У Зины дрогнул подбородок, она закрыла лицо ладонями и, присев на корточки, заплакала. Слезы градом сыпались между пальцев.
Катя испугалась. Что же это творится? Завтра, гляди, и другие заплачут!
Она присела рядом, обняла одной рукой плечи Зины, а другой безуспешно пыталась отвести ее ладони от мокрого лица.
— Ну, чего, чего, дурочка моя? — заговорила Катя участливо и чуть испуганно. Ей наконец удалось заглянуть в мокрые глаза подруги, она смахнула с ее щеки слезинку. — Горе с тобой. Потерпи, Зинка, прошу. Ну что ж это получится: не успели приехать — и уже разбегаться? Ведь не так уж тяжело. Ты видала, как наши девчонки дома, на лесозаготовках, ворочали?
— Им что-о… — всхлипнула Зина.
— Может, у тебя с этим… с парнем не все ладно? Так брось о нем думать, не стоит он того.
Зина доверчиво ткнулась в плечо Кати и снова, уже не сдерживая себя, заплакала навзрыд. Они сидели так, обнявшись у костра, молча вверяя друг другу свое одиночество, свои надежды на девичье счастье.

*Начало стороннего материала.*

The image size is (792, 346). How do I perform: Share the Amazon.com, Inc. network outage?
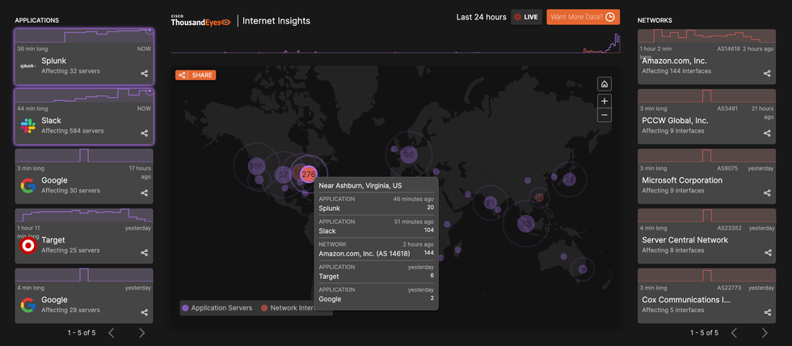coord(767,74)
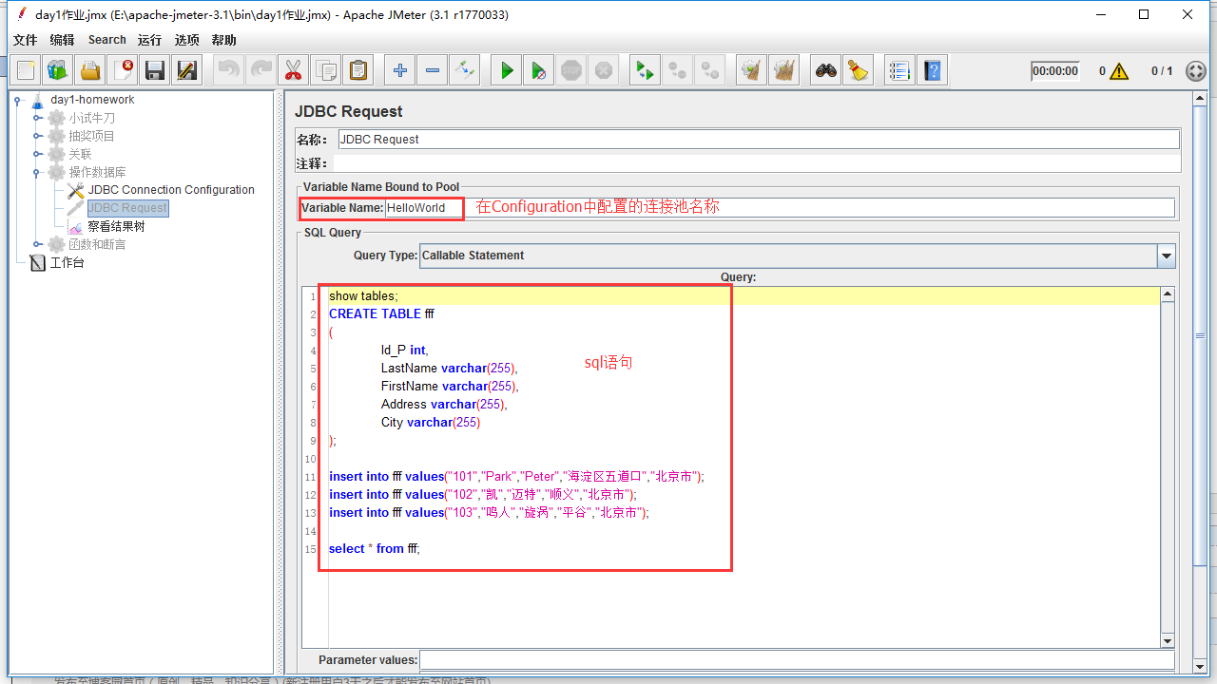
Task: Click the Start test green play icon
Action: 507,70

И вспугнул их не кто иной, как Алешка Овчаренко. Он только что оставил в покое запаренного лесной работой Самару и решил подойти на огонек, погреться.
На беду, и он услышал последнюю фразу Кати. Это его позабавило.

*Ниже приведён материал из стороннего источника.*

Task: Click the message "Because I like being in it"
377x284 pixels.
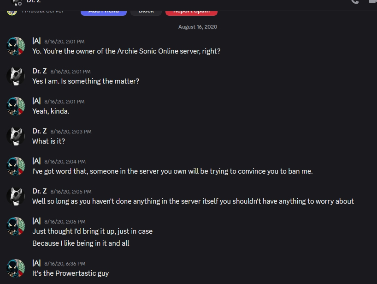Action: (81, 243)
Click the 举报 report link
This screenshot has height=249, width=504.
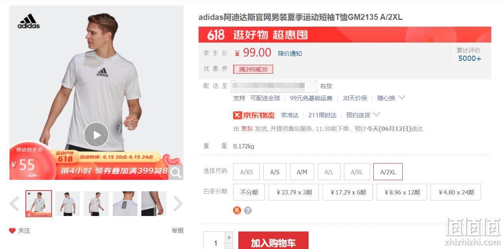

— Воспитываешь, руководящая, своих кур? Давай воспитывай! Петухам от этого ни холодно ни жарко. Я вон тоже сейчас тетю Яшу политически просвещал, занятие хоть куда! Только не доходит до него, поскольку блатной работы лишился. А бытие определяет сознание, как говорил мой знакомый Пал Палыч!
Катя досадливо отмахнулась:
— Перестань, Алексей! Зачем обижаешь девушку?
— Чем же это, интересно, я ее обидел?
Он насмешливо и равнодушно глянул на Зину, и хорошо, что она этого не видела.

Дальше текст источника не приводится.